AIM:
Reproduce the data below, substituting "add icon" for every occurrence of "plus icon" and leaving everything else unchanged. Omit the pictures from your answer.

LISTING:
## begin

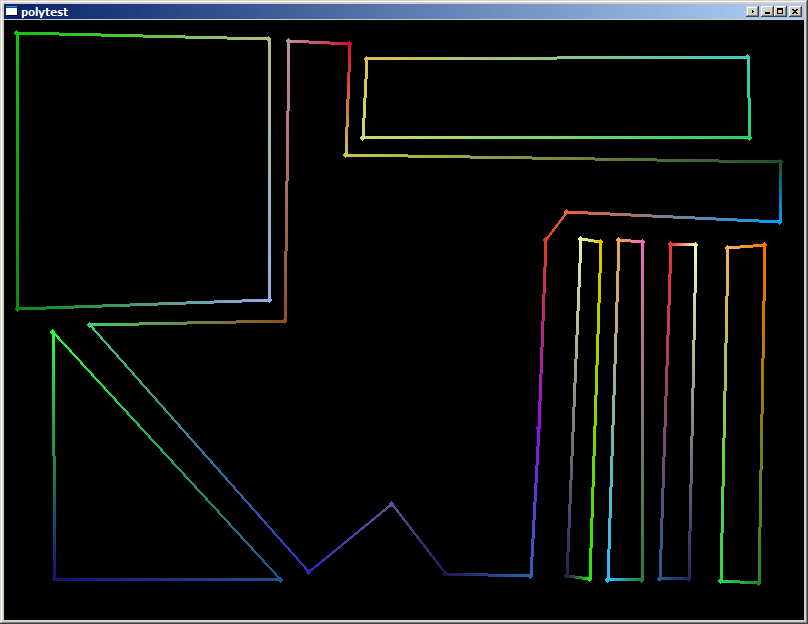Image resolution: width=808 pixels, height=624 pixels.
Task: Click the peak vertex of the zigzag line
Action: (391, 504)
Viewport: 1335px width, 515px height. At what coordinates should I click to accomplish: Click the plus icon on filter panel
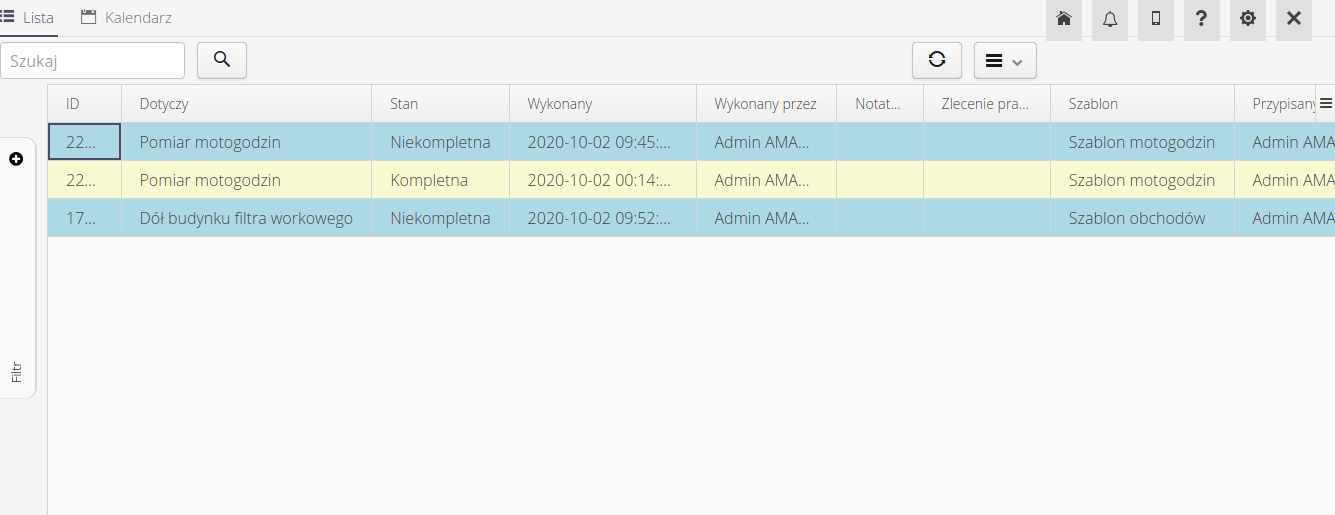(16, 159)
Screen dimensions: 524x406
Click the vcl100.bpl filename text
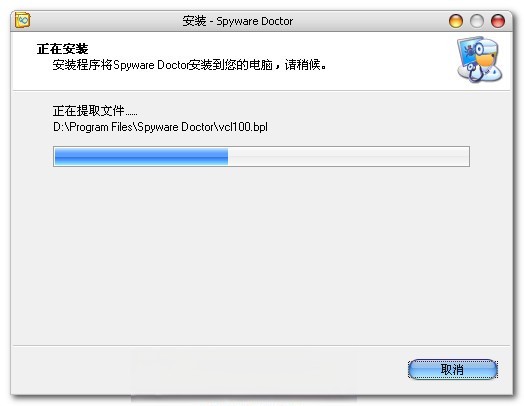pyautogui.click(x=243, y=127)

## end

THE RESPONSE:
Image resolution: width=808 pixels, height=624 pixels.
Task: Click the peak vertex of the zigzag line
Action: (391, 504)
Viewport: 1335px width, 515px height. At what coordinates should I click to accomplish: Click the add icon on filter panel
(16, 159)
Screen dimensions: 524x406
Click the vcl100.bpl filename text
pyautogui.click(x=243, y=127)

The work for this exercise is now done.